[Start of section]

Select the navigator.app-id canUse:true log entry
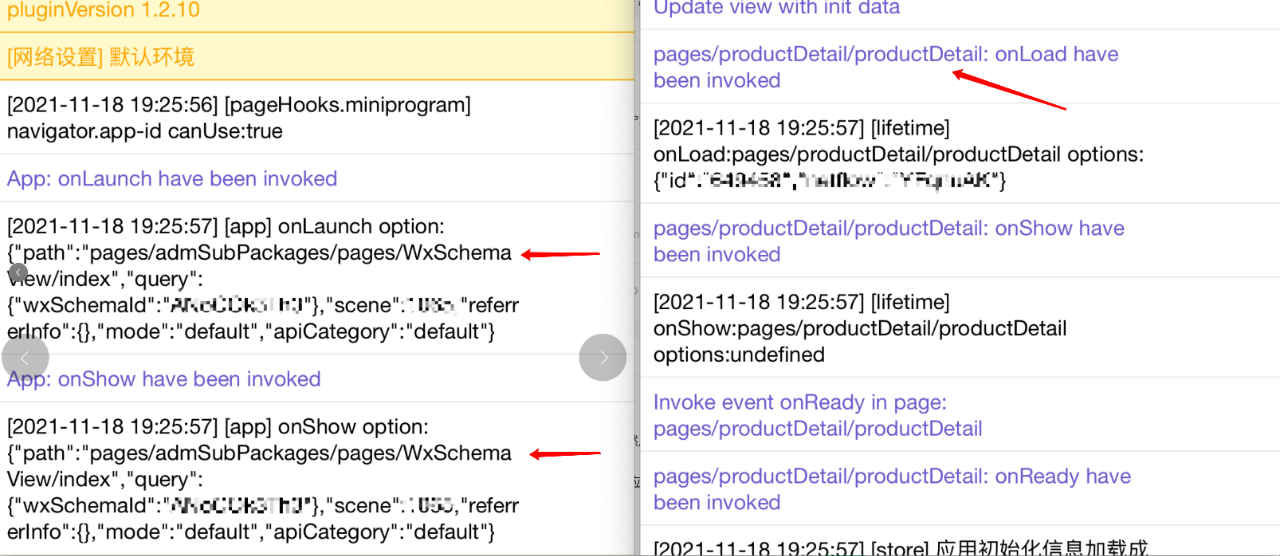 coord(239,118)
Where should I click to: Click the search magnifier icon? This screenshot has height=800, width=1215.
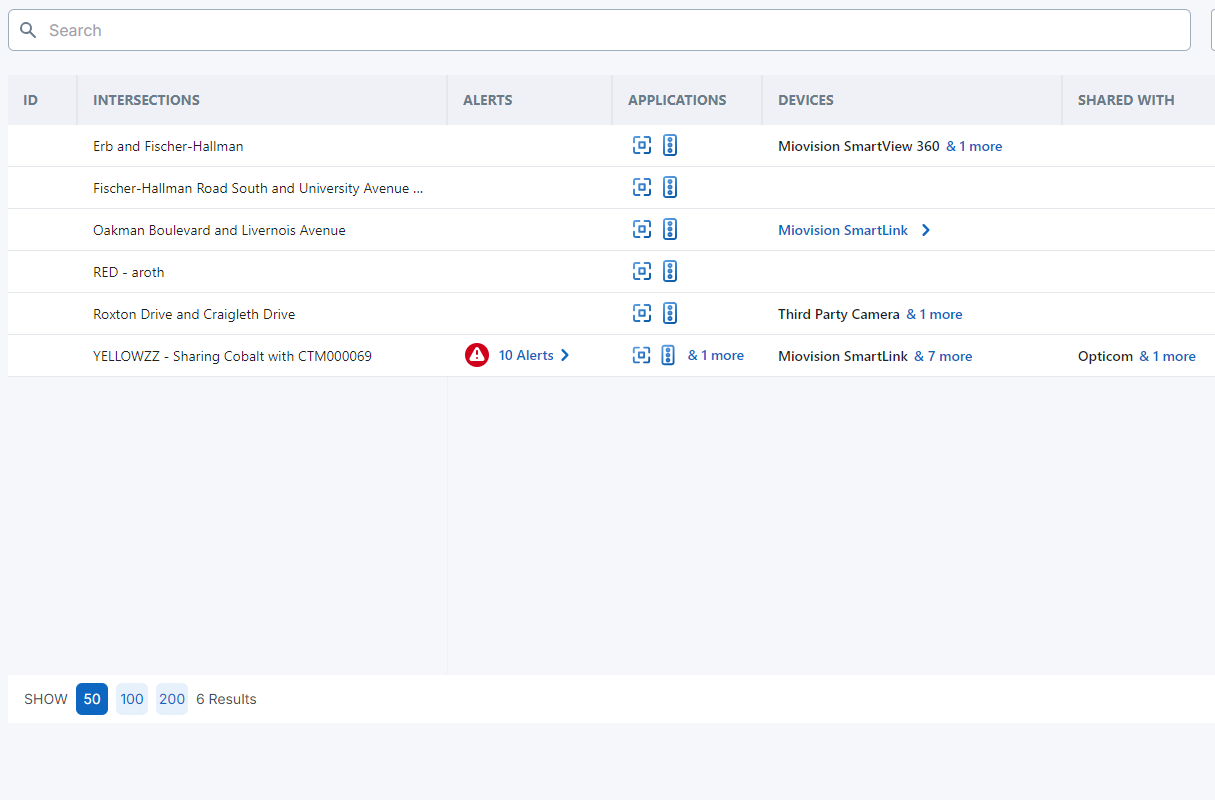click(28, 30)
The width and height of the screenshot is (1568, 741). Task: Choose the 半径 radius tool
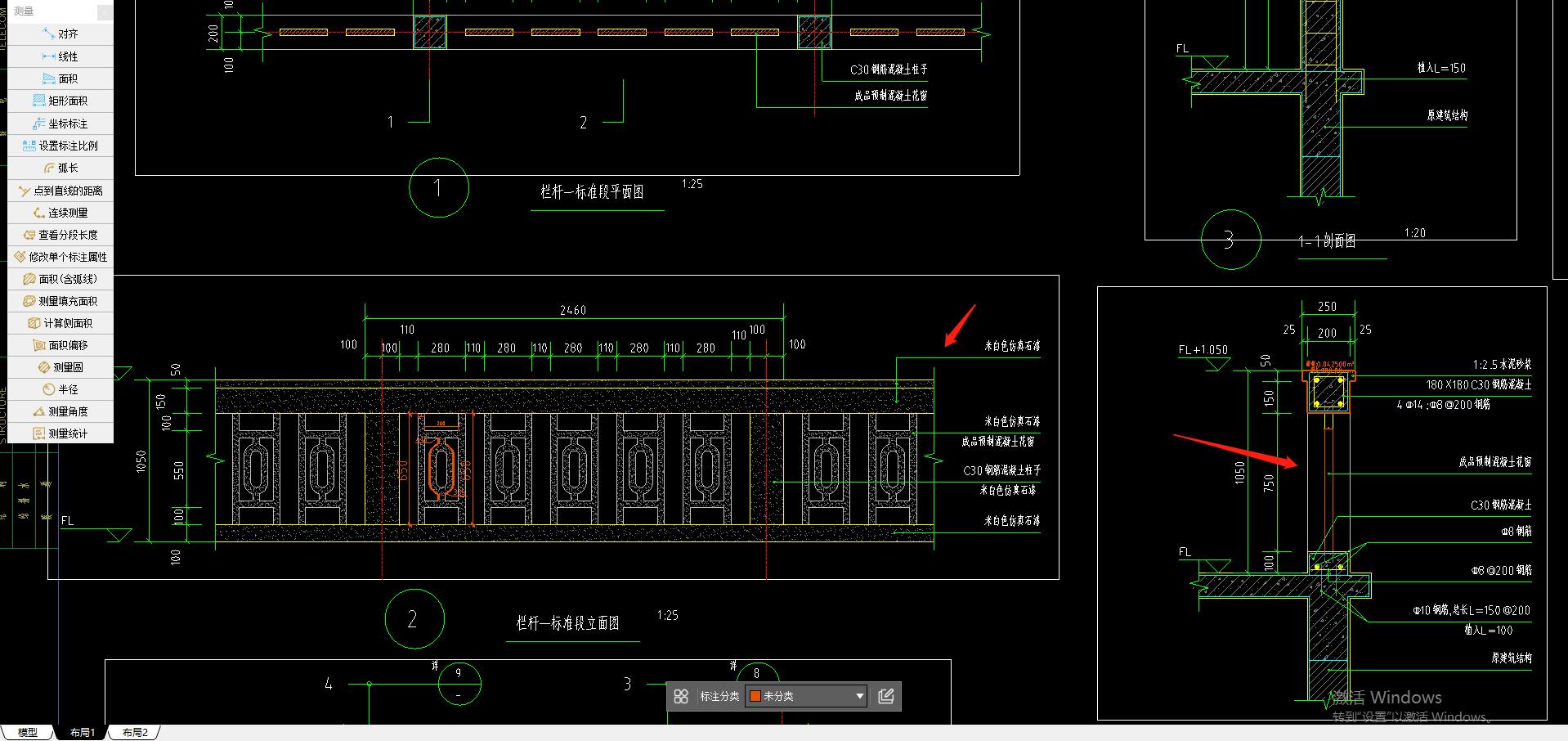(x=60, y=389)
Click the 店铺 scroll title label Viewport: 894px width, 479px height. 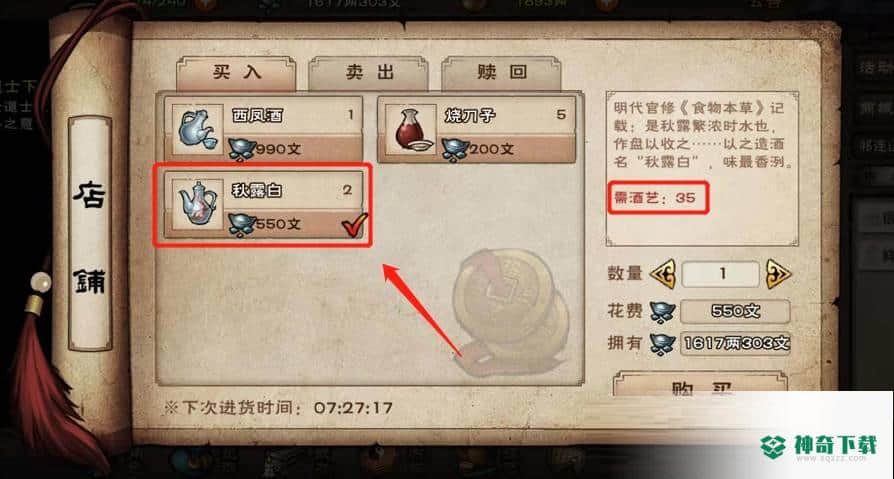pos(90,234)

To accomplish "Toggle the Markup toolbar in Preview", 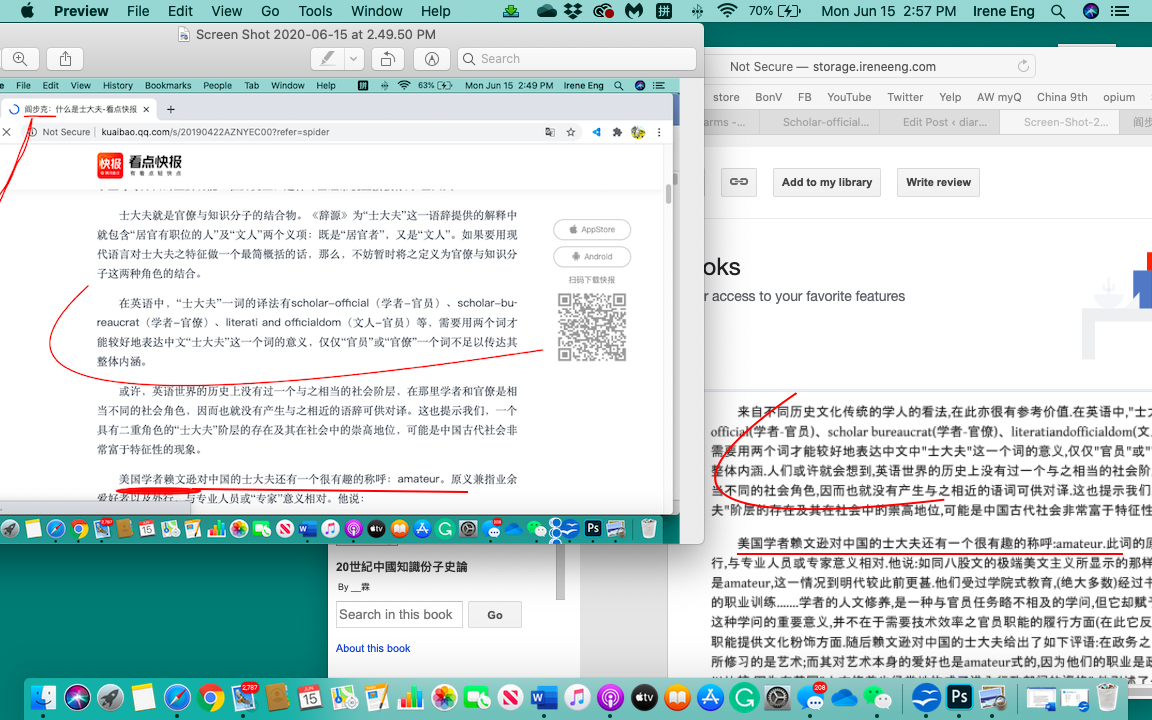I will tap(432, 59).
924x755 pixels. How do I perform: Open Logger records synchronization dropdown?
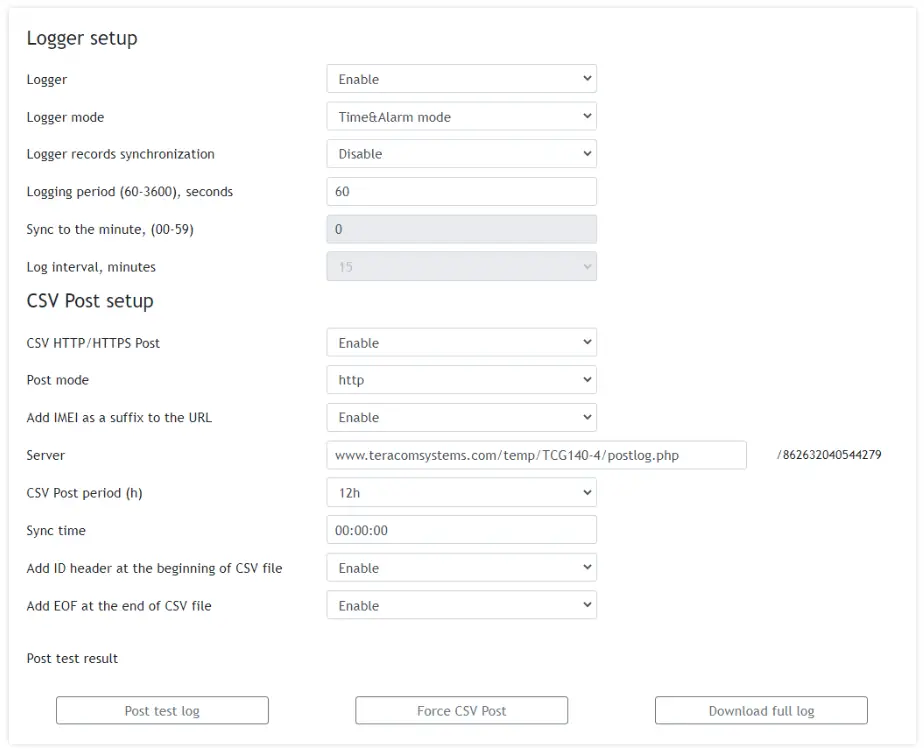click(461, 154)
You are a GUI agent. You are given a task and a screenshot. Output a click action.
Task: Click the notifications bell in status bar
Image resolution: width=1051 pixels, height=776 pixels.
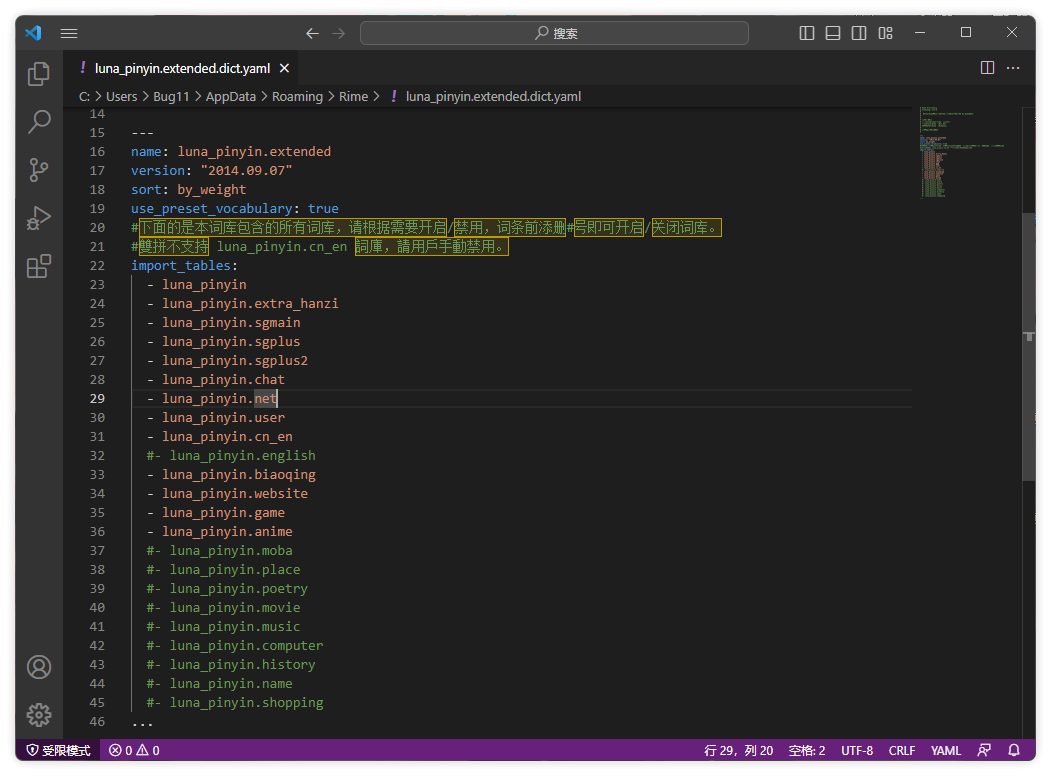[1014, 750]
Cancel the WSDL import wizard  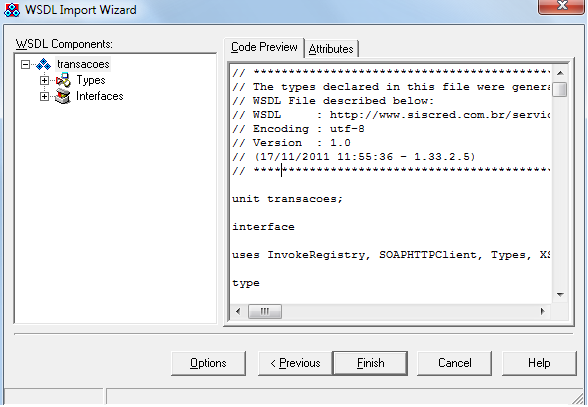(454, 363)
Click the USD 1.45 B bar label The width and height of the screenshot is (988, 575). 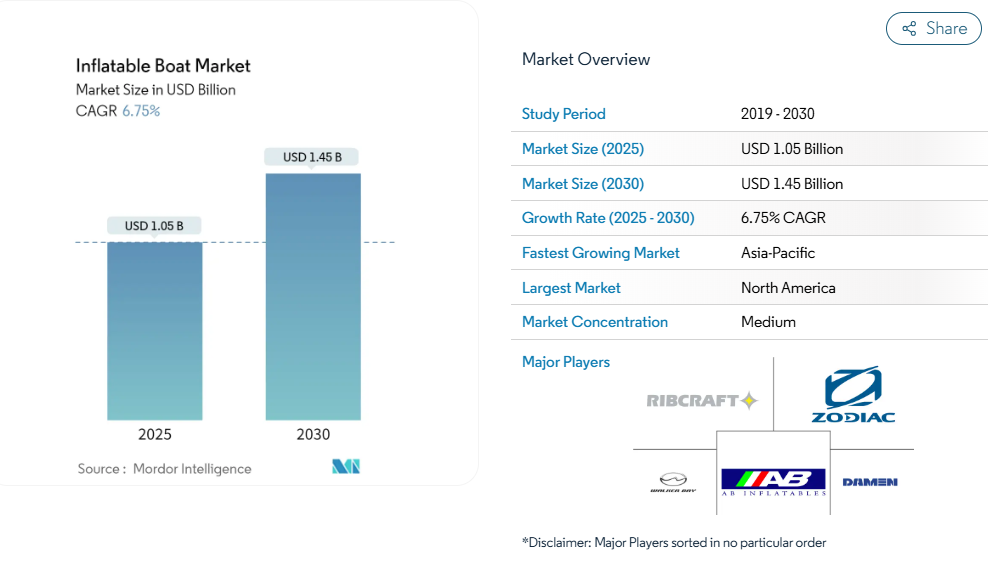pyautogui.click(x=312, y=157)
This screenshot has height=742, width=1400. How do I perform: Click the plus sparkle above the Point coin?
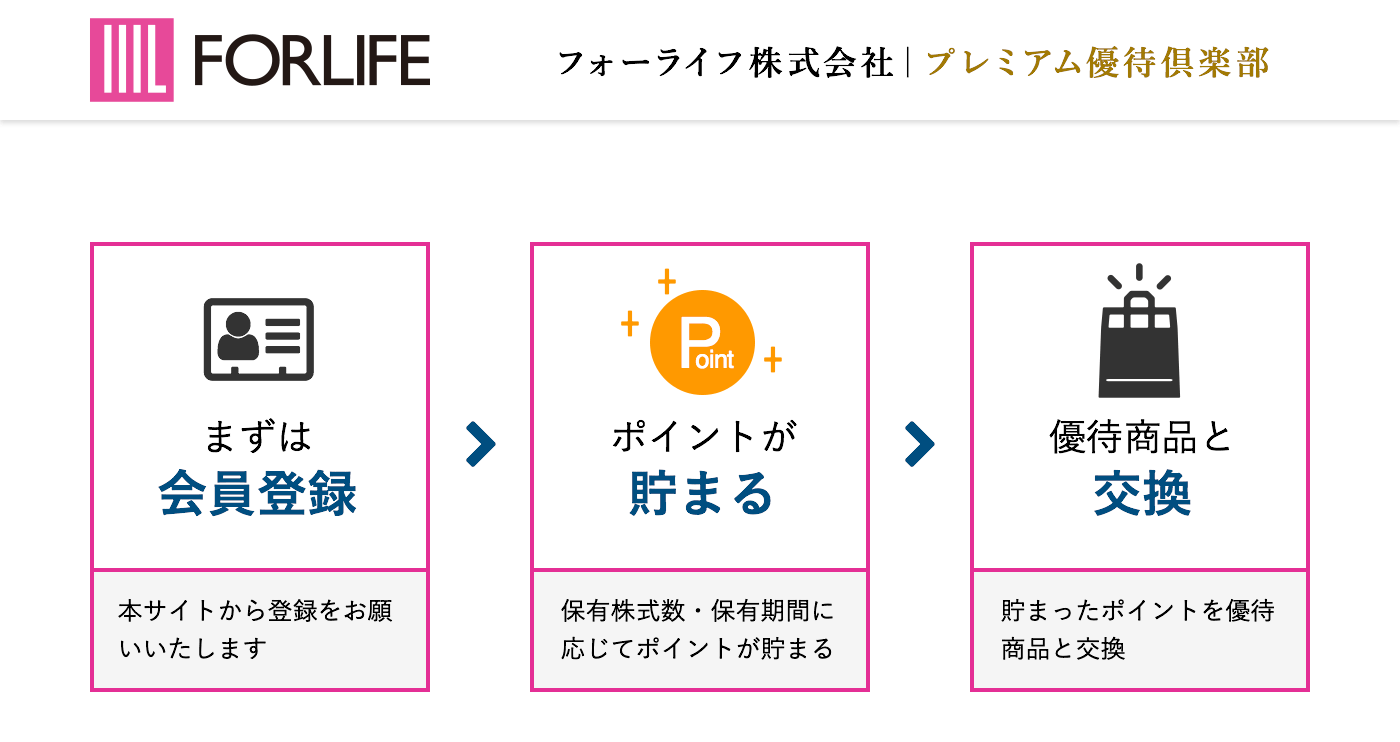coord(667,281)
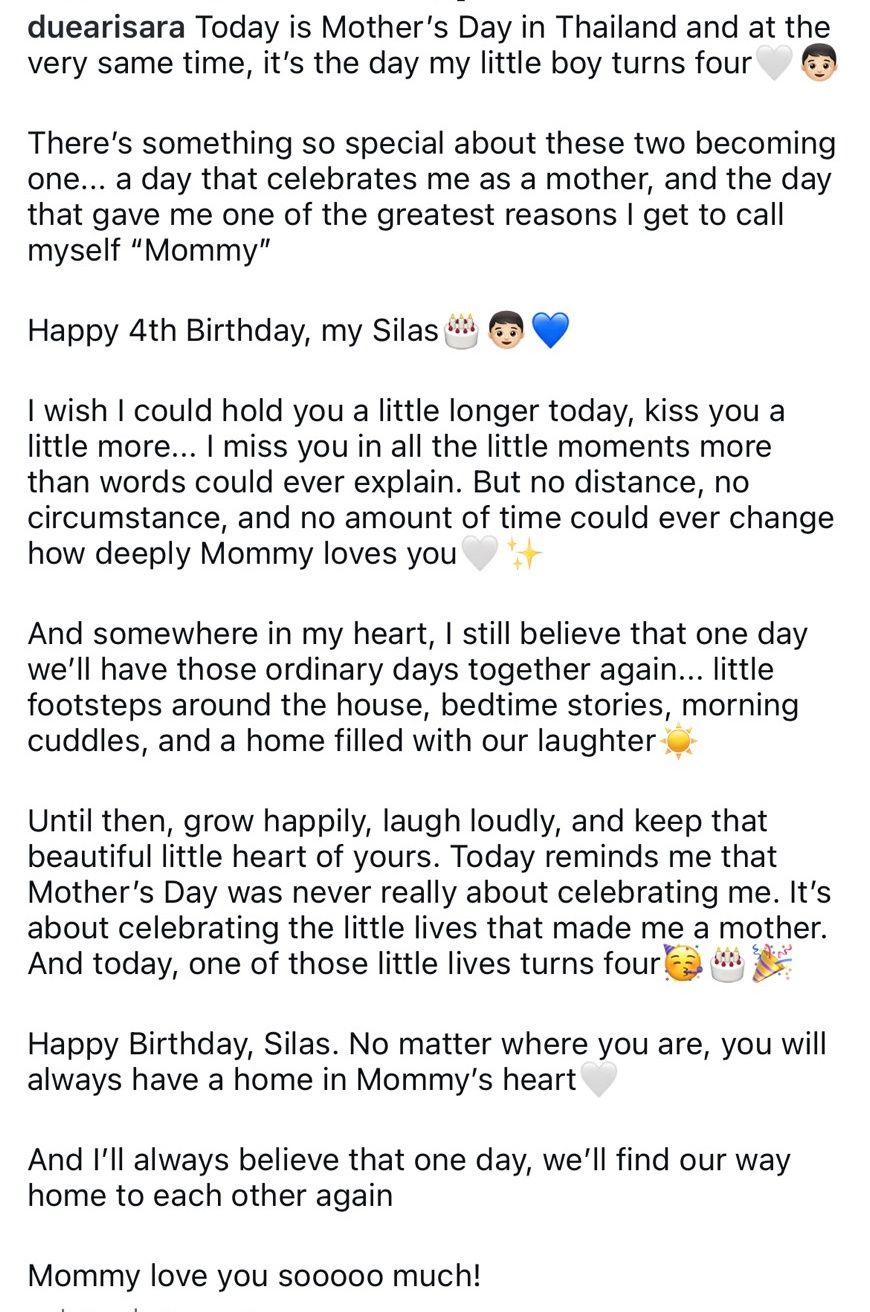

[End of section]

• **TASK TO COMPLETE**:
After locating the line containing "This screenshot has height=742, width=1400." in the entries above, repeat only it and each later line through the end, exactly, without any pictures.

• **OUTPUT BELOW**:
This screenshot has height=742, width=1400. How do I perform: Click the plus sparkle above the Point coin?
coord(667,281)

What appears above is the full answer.